Dutton was extradited back to the UK from Greece in February, after attempting to convince officers from the UK’s National Crime Agency (NCA), Greater Manchester Police (GMP) and Cheshire Constabulary that he was a Romanian national when he was arrested.
GMP Detective Sergeant Colin Shackleton said: “The sentence brings to an end a prolonged multi-agency investigation spanning across Europe. Dutton and his associates led lavish lifestyles living well beyond their means and purchasing expensively furnished houses, high powered cars, jewellery and foreign holidays using the proceeds of their illicit enterprise.”
Dutton was on the NCA’s Operation Captura most wanted list, a rogues’ gallery of British criminals on the run overseas. His arrest meant that 74 out of the 86 fugitives who were on the list have now been caught. Operation Captura has been responsible for the capture and conviction of some of Britain’s most dangerous and notorious gangsters, including Merseyside drug trafficker Scott Hughes, and fellow importer Paul Monk.

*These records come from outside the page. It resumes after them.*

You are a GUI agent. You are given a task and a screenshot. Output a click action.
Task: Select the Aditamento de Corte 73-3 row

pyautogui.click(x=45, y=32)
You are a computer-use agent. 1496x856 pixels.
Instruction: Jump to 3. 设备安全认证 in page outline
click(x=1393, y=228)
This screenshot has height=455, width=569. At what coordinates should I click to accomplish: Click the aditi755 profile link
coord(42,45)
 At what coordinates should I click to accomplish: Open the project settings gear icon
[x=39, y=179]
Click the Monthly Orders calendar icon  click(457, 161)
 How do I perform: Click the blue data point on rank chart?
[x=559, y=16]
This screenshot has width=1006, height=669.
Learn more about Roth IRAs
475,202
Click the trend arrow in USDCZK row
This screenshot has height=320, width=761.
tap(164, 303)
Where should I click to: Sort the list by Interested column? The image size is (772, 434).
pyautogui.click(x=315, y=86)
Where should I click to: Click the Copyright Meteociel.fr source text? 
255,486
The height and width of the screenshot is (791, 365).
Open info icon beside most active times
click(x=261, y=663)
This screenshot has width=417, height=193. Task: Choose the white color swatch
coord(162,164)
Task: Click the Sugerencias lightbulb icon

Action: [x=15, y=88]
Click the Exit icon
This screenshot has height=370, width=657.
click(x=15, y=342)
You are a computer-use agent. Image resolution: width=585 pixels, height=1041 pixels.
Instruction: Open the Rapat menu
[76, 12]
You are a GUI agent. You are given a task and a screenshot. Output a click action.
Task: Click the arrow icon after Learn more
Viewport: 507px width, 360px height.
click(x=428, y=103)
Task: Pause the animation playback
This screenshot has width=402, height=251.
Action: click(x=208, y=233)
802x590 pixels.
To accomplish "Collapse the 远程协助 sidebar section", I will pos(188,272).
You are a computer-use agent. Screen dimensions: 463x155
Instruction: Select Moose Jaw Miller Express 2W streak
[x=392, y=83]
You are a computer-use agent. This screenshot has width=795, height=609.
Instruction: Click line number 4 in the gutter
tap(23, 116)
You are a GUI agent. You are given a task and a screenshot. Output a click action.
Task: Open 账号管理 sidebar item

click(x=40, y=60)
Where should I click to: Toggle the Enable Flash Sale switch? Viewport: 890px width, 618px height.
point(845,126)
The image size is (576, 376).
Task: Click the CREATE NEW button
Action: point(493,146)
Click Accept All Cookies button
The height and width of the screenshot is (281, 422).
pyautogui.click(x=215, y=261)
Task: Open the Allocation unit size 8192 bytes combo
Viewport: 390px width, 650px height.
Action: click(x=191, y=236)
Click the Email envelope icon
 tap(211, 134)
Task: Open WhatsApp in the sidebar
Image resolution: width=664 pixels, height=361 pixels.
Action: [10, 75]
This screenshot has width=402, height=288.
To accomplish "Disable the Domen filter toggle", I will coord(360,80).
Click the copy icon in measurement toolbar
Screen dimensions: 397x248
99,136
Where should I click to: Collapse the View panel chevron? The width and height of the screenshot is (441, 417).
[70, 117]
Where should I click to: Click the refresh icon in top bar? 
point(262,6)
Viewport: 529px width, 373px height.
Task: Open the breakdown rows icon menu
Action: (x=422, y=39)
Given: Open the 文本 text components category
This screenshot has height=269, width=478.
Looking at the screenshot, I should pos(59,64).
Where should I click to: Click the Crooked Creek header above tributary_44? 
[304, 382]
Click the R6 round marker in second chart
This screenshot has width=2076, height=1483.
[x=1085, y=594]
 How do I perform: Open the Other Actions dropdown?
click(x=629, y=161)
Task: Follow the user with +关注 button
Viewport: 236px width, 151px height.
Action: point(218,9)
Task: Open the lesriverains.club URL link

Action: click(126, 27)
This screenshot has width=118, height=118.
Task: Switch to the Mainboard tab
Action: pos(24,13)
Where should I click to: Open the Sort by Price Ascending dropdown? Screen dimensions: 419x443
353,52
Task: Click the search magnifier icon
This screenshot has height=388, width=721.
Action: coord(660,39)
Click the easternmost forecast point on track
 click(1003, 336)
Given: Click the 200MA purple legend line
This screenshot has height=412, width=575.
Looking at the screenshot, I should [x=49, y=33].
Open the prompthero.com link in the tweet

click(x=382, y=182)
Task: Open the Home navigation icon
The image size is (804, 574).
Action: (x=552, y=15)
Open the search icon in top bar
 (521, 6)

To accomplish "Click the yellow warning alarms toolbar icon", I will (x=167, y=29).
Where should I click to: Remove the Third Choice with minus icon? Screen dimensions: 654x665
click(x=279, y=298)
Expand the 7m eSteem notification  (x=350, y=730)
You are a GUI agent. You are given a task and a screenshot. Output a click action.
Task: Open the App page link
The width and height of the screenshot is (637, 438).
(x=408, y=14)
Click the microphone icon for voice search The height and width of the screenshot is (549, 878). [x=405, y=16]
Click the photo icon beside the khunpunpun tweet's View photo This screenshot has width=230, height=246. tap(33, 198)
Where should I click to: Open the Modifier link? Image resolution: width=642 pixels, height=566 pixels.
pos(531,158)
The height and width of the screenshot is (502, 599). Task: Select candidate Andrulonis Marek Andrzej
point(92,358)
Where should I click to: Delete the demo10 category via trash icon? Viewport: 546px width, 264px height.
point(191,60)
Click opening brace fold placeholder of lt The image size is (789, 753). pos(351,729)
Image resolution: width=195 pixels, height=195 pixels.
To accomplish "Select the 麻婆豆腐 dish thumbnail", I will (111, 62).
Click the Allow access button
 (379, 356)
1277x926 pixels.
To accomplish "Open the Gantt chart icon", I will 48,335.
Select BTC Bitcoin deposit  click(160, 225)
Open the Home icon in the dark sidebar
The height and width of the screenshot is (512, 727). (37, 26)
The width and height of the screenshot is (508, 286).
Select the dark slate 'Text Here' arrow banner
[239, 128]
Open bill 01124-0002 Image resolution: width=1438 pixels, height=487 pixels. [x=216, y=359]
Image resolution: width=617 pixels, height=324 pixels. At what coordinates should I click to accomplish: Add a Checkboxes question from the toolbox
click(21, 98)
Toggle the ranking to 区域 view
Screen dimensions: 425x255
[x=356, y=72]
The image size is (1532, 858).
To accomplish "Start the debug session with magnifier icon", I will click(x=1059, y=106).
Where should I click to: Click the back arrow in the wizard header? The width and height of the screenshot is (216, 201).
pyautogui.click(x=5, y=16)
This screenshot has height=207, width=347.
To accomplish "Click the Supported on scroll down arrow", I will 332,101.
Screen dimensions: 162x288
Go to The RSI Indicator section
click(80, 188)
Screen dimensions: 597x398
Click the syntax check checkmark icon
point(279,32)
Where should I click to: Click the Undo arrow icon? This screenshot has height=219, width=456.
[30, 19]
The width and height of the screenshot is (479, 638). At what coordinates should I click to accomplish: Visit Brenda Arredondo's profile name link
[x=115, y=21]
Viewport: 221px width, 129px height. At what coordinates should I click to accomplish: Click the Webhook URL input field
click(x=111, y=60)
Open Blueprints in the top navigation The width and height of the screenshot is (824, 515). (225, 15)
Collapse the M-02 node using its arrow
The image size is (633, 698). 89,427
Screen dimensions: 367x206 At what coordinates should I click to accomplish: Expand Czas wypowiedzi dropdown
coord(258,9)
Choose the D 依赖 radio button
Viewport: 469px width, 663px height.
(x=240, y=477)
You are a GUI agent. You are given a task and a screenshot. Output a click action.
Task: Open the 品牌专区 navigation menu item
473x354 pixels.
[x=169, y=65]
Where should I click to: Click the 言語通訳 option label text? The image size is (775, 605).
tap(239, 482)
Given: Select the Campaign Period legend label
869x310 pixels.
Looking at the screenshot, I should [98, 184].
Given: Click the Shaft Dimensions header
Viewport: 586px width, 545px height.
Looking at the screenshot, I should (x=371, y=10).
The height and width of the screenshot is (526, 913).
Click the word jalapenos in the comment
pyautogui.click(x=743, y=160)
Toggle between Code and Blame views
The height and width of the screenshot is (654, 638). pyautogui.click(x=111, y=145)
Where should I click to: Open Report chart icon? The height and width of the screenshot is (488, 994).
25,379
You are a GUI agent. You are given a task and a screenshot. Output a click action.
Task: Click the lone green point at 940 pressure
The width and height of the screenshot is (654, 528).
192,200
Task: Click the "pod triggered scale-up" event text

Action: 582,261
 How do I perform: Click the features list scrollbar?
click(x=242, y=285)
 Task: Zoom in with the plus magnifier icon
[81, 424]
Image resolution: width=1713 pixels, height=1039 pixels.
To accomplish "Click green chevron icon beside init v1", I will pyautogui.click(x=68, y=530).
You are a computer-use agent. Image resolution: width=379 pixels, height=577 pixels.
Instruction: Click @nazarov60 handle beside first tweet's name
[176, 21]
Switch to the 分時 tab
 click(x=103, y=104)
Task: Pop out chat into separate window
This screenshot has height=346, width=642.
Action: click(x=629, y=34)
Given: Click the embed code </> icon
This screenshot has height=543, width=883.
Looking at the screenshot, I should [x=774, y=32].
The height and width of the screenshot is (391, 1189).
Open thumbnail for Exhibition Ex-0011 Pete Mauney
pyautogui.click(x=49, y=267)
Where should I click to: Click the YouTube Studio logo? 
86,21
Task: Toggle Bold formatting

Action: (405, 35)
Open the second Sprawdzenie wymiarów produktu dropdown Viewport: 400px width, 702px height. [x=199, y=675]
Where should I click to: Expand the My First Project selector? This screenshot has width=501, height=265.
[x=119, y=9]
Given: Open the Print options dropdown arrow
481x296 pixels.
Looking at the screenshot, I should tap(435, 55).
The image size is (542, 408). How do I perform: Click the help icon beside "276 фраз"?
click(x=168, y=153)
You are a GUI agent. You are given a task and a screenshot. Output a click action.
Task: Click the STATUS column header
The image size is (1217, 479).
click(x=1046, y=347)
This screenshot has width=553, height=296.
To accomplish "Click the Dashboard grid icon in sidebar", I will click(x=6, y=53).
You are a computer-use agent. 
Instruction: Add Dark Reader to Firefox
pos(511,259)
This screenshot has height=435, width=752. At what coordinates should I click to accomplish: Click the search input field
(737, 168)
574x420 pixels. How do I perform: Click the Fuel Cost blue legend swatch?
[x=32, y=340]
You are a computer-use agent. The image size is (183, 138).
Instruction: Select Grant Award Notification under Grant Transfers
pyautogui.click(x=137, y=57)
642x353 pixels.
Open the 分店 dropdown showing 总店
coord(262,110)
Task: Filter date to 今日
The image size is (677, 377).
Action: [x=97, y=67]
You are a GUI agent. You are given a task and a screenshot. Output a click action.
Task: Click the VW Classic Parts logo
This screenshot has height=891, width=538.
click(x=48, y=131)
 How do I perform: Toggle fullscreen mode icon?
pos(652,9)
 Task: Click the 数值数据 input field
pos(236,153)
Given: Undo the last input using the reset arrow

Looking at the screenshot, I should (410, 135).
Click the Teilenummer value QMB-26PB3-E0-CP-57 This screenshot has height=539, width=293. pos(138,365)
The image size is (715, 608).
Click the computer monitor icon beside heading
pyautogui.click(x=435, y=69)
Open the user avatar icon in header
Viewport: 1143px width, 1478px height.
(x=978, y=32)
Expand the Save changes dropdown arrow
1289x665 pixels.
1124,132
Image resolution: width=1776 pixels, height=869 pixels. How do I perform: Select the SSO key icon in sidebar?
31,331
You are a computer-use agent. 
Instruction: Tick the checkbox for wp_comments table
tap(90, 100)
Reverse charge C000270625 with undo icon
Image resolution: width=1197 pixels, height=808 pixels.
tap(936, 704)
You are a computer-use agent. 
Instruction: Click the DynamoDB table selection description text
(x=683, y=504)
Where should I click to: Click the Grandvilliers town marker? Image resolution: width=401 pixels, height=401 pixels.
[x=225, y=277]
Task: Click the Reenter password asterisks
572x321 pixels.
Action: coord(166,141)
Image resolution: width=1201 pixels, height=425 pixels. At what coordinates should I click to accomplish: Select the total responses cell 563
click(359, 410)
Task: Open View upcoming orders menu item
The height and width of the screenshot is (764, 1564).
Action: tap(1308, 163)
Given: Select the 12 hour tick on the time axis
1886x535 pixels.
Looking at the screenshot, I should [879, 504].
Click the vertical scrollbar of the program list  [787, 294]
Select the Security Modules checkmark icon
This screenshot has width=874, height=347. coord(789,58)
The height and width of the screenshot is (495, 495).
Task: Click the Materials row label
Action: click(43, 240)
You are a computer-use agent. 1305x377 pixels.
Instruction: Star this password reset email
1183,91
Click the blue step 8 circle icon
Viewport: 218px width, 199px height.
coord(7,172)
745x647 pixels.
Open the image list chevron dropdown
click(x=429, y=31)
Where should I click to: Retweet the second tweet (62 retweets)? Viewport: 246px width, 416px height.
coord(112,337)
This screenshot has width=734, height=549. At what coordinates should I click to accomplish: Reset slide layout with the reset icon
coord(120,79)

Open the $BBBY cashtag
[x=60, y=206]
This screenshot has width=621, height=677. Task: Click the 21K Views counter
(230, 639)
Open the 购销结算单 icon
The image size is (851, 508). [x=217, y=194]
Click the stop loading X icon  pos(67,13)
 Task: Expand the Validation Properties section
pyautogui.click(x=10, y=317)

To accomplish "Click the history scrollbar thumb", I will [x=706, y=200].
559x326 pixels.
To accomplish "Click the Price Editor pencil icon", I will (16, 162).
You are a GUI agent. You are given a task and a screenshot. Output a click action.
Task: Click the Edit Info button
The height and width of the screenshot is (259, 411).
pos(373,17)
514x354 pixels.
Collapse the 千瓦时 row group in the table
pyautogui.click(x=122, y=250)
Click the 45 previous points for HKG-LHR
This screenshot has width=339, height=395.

Spain in particular has long been a traditional hideout for UK fugitives seeking to evade the attention of the British authorities. However, things became a lot harder for runaway criminals when European Arrest Warrants were introduced back in 2014. The warrants have allowed police forces across the UK to work closely with their colleagues on the continent in their attempts to arrest and prosecute suspects who abscond abroad – a system that could be under threat when Britain leaves the EU.